Beberapa saat setelah itu, baru ia mendapat kabar bahwa putrinya sudah meninggal setelah terdampak insiden seusai pertandingan Arema FC vs Persebaya. Aris pun tidak dapat berbuat banyak begitu mendengar hal tersebut. “Akhirnya semua yang menangani pihak desa. Kami hanya dihubungi agar bisa melakukan persiapan di rumah,” imbuh Aris sembari retina matanya berkaca-kaca.
Saat itu, Riang memilih untuk tidak pergi ke mana pun saat insiden terjadi. Termasuk saat gas air mata mulai banyak ditembakkan oleh petugas keamanan yang bertugas di Stadion Kanjuruhan. “Saat itu, Riang ditemukan sepupunya dalam kondisi sedang bergandengan tangan bersama temannya. Namun, kami tidak mendapat kabar lanjut tentang temannya itu,” kata Aris.
Dia tak langsung menerima informasi bahwa anaknya meninggal dunia. Kepala desa setempat lah yang datang ke rumah untuk berbicara dan mengantarkan Aris dan Istrinya Kariyah ke rumah sakit.
Putrinya itu dikenal kalem dan ramah. Biasanya pintu rumah tidak terkunci saat pertandingan. Hal itu untuk memudahkan Riang pulang ke rumah. Tapi hari itu lain cerita. Riang pulang hanya tinggal nama. Disebut bahwa dirinya meninggal dalam perawatan di rumah sakit. Menurut dokter gangguan pernapasan yang diakibatkan gas air mata menyebabkan ia tak tertolong.

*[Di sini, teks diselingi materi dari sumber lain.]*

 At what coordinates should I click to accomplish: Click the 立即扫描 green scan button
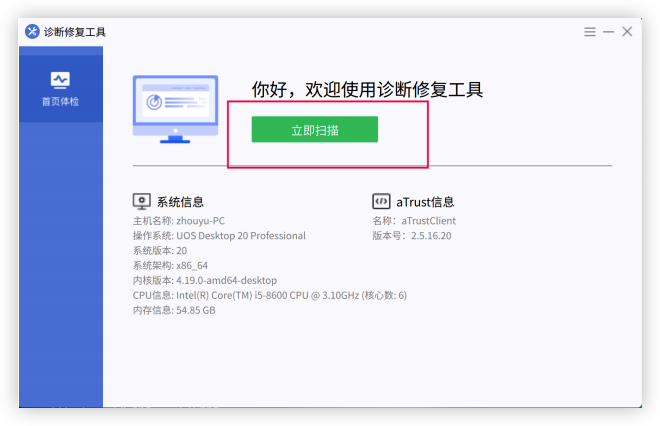click(314, 130)
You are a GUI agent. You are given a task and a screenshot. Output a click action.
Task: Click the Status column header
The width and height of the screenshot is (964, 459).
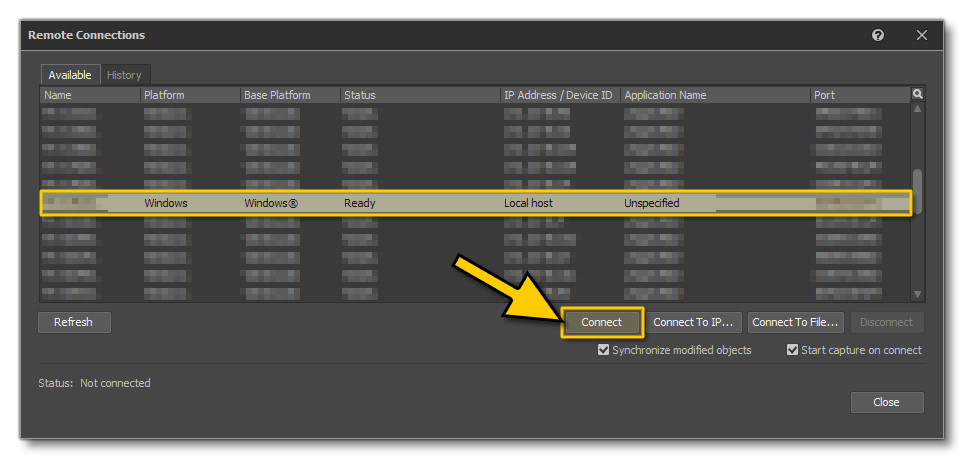tap(420, 95)
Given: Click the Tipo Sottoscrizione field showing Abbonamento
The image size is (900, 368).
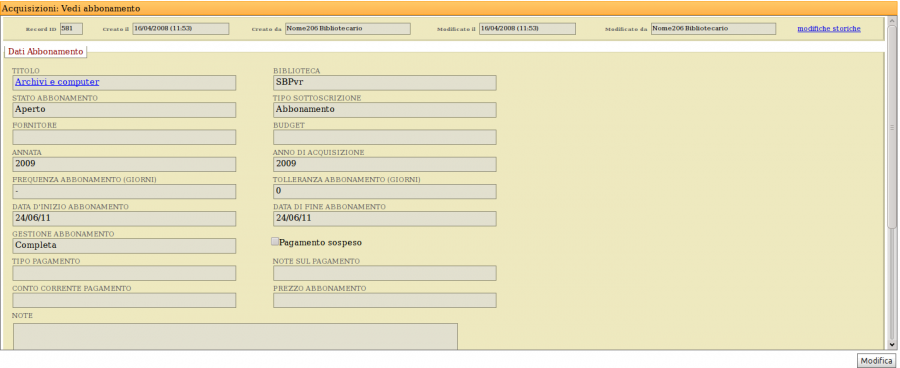Looking at the screenshot, I should 385,110.
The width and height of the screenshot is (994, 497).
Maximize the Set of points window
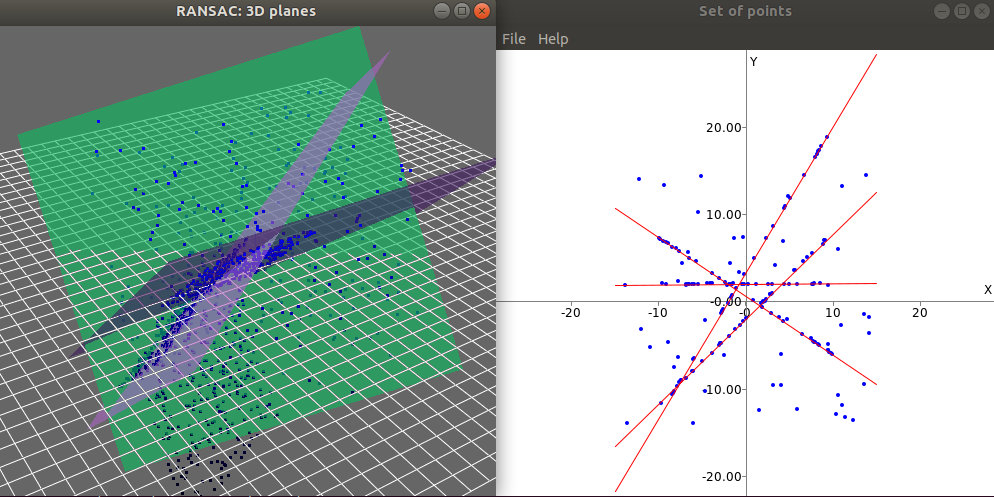(961, 11)
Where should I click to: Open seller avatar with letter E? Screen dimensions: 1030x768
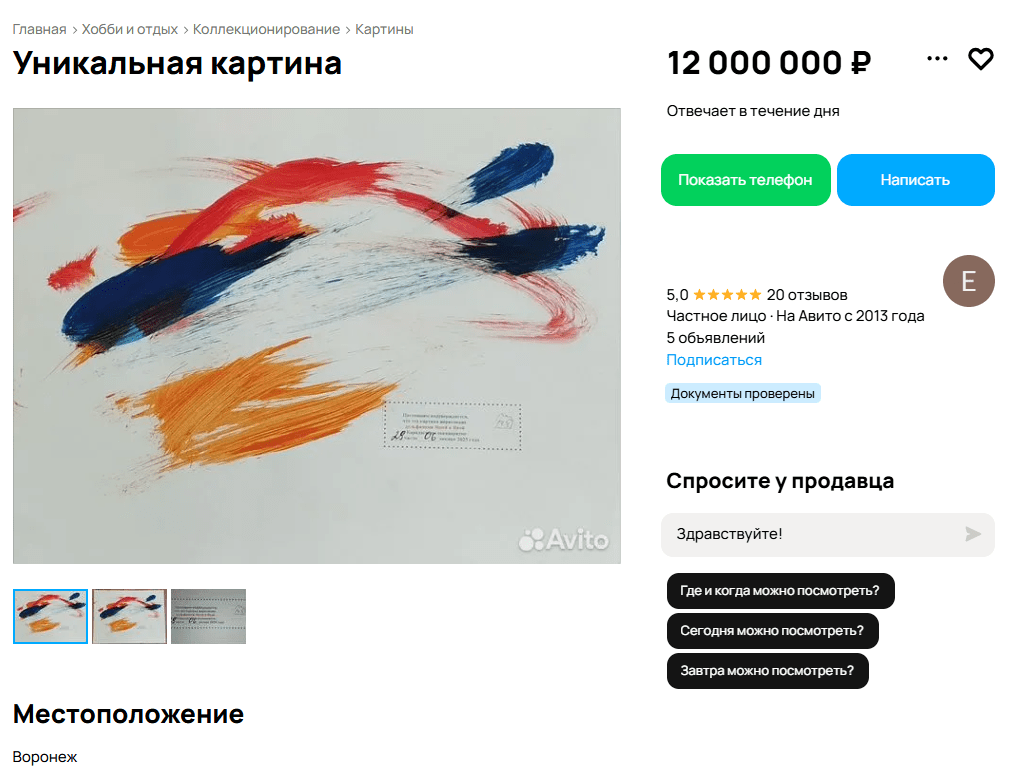(x=969, y=281)
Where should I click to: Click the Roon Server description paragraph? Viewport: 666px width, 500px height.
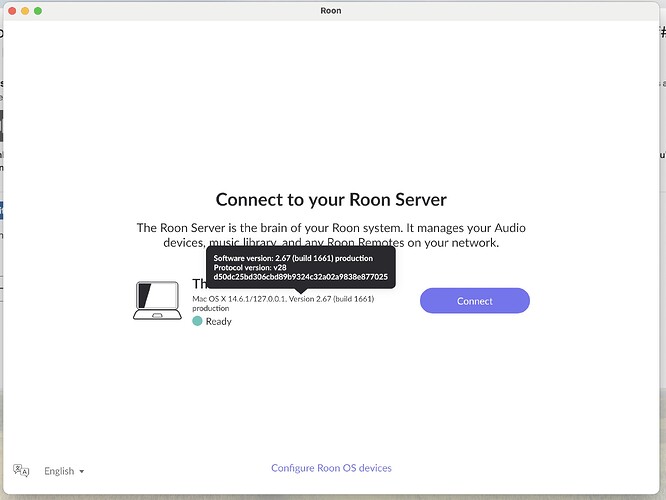click(331, 235)
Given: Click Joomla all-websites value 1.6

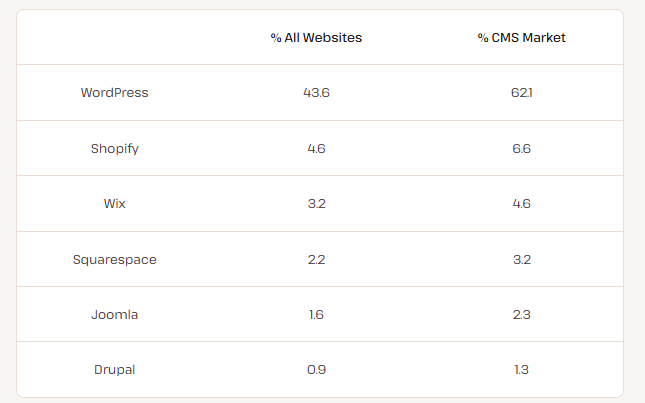Looking at the screenshot, I should tap(316, 315).
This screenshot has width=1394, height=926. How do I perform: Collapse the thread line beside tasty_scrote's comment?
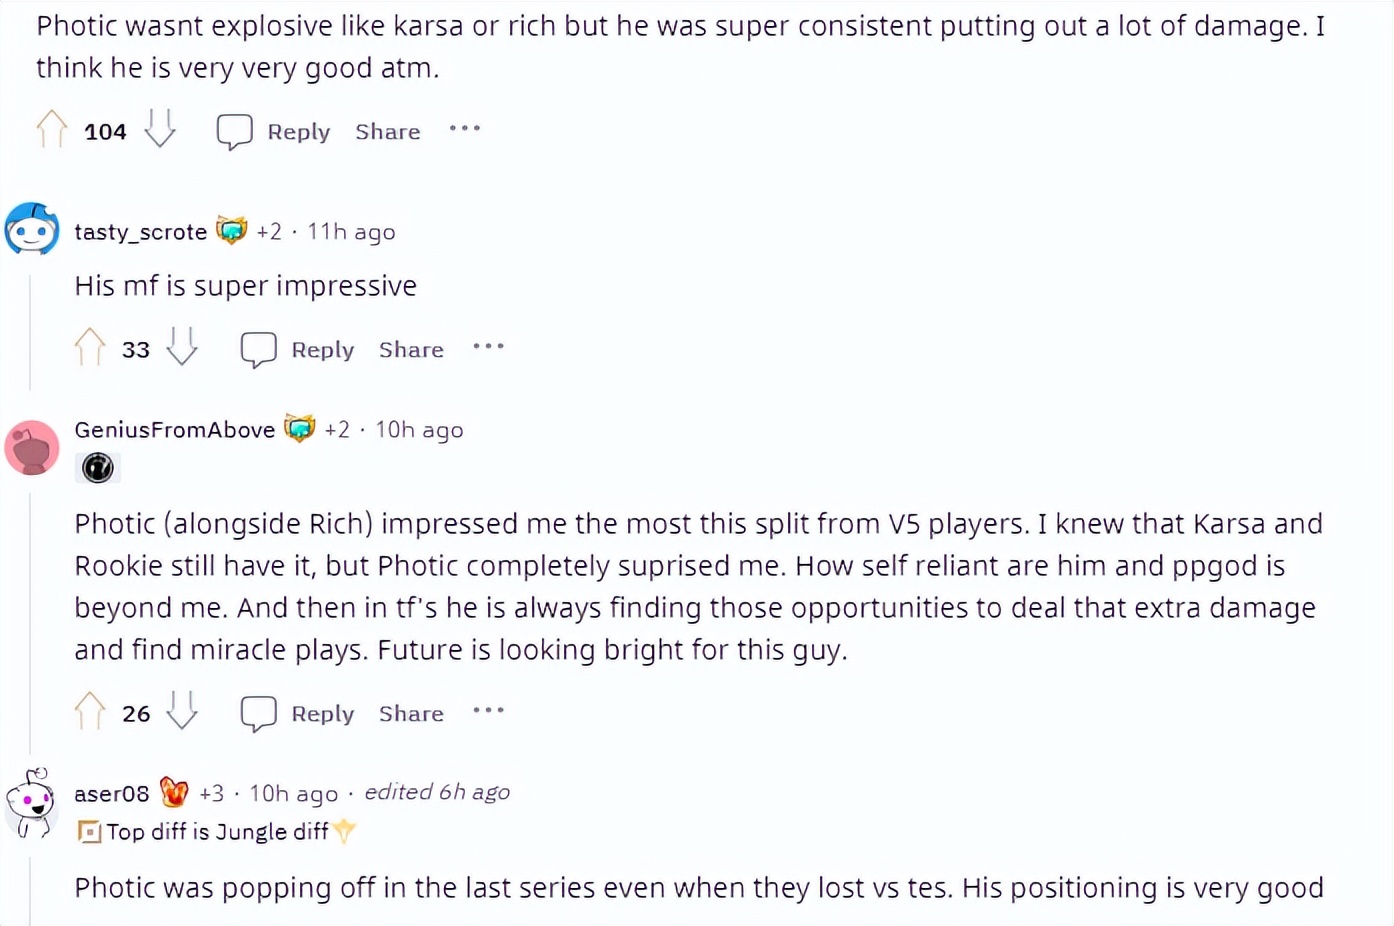(30, 330)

Duka yang dirasakan Aris sangat mendalam. Sebab, putra pertama Aris, kakak Riang, ternyata juga telah tiada. Kakak Riang meninggal setelah terlibat sebuah kecelakaan di sekitar Stadion Kanjuruhan. Aris hanya berharap agar kejadian serupa tidak terjadi lagi di kemudian hari. Apalagi, berdasarkan informasi yang ia terima, saat itu kericuhan tidak terjadi antarsuporter.
“Harapannya tidak ada lagi kejadian. (Aparat) keamanan ini kalau bisa melindungi penonton, suporter bukan (menjadi) pemicu. Jelas kami kecewa. Mereka (suporter) ini bukan sedang demo. Banyak yang berlarian juga karena ingin menghindar,” tandas Aris, sembari mengusap air mata. (tyo/bua)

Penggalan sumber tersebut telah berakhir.